Four-year Bachelor of Science degree programs:
What is the ARRT?

The American Registry of Radiological Technologists is the national organization that determines what competencies are required to become a registered technologist, radiographer RT(R). The ARRT administers a standardized, primary exam (ARRT Registry) for eligible students who must satisfactorily complete a Radiologic Technology Program accredited by the Joint Review Committee on Education in Radiologic Technology (JRCERT). Students must pass the ARRT Registry exam in order to be employed as a radiologic technologist.

The ARRT administers secondary certification exams for additional imaging modalities: CT, MRI, vascular interventional radiography and mammography.

Are there any physical requirements for the job?

Yes. As a technologist, you are required to lift and slide patients of varying weights. In extreme cases, patients who need to be lifted could be comatose or morbidly obese. This is a physically active job where technologists are standing or walking most of the day and are responsible to move large pieces of radiography equipment. 

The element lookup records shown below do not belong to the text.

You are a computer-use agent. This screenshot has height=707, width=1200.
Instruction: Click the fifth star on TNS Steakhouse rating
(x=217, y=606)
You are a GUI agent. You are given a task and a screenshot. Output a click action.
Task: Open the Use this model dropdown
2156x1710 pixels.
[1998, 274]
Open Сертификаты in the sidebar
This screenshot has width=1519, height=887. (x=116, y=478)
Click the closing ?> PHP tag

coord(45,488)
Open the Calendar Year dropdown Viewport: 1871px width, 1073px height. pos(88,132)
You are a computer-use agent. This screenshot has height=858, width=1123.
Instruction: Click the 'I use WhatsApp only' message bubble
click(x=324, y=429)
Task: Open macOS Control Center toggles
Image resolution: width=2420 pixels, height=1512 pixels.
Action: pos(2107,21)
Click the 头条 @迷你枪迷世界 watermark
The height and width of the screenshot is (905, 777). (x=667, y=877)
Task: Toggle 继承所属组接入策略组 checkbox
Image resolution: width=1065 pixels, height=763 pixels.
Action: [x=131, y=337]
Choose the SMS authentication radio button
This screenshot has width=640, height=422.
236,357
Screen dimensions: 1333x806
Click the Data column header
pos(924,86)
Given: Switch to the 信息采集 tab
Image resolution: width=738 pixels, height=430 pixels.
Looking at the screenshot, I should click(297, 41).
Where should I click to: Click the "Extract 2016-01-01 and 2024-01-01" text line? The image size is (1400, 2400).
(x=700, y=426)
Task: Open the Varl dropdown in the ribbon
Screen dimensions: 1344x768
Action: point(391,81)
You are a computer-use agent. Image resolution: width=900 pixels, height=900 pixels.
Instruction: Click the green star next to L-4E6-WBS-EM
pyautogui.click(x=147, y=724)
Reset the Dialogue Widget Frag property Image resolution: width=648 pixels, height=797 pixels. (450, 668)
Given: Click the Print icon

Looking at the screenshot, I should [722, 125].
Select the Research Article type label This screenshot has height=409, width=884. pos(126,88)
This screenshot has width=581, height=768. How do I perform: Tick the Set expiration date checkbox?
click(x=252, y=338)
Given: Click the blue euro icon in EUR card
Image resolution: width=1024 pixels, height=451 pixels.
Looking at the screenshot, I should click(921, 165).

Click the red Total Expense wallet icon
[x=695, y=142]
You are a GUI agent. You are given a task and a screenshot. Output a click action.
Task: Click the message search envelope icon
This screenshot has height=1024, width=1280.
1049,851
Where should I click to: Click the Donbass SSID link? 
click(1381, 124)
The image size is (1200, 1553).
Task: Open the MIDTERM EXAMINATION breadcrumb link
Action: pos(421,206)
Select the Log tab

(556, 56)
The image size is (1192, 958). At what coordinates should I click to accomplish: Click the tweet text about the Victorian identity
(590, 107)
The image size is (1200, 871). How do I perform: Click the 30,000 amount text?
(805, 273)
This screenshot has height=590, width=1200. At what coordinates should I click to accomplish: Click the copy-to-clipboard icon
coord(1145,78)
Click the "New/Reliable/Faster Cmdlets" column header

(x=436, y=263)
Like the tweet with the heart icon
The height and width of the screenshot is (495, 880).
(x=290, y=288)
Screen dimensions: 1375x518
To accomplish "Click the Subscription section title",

Do I have to be a radiologic technologist to become a CT or MRI technologist?

Yes, you must be either a radiologic technologist or a nuclear medicine technologist to become a CT technologist. Only registered technologists, radiographers RT(R)s and nuclear medicine technologists (NM)s are eligible to take the ARRT CT post-certification exam. 

Typically, eligible radiologic technologists take the ARRT MRI as a secondary certification exam to become an MRI technologist. However, the ARRT also offers a primary certification for MRI to include students who are not radiologic technologists. Please see the ARRT website for specific criteria. 

Are scholarships available?

Yes. Scholarships are available through Mass General Brigham. Once you are enrolled in a Radiologic Technology Program, scholarships are also available through the Massachusetts Society of Radiologic Technologists (MSRT) and the American Society of Radiologic Technologists (ASRT).

What is the job availability for a radiologic technologist and what is the starting pay?

For detailed up-to-date information about job availability in your area, go to the Bureau of Labor Statistics' Occupational Outlook Handbook to learn about job availability and pay scale.